▶ _ENTRIES SHOWN_
+++

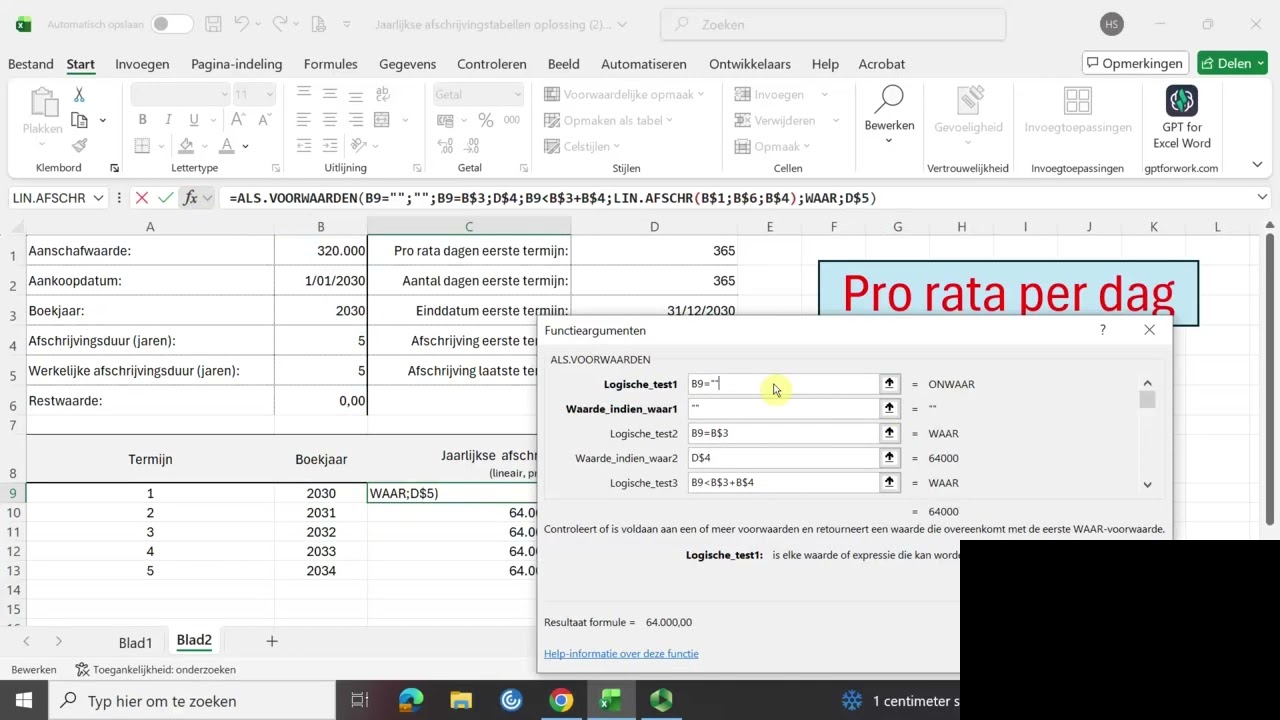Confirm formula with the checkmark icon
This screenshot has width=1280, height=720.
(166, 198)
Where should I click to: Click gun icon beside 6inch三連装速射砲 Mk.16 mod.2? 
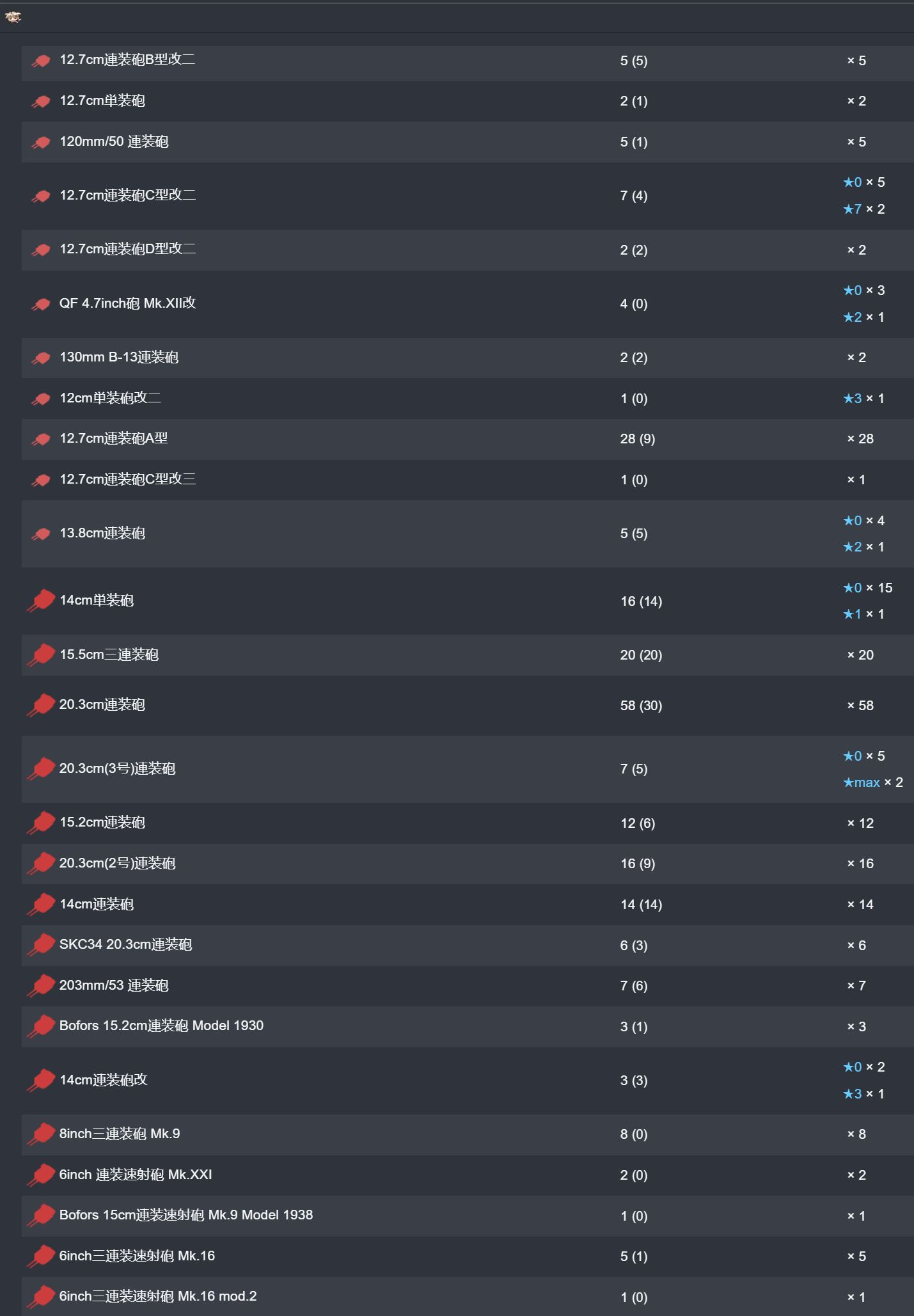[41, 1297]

+++

▶ _ACTION ITEM_
Everything from the line that contains "Where should I" through the final line of the material should be returned exactly, except the pictures.

▶ _RESULT FOR THIS TASK_
Where should I click to: Click gun icon beside 6inch三連装速射砲 Mk.16 mod.2? 
[41, 1297]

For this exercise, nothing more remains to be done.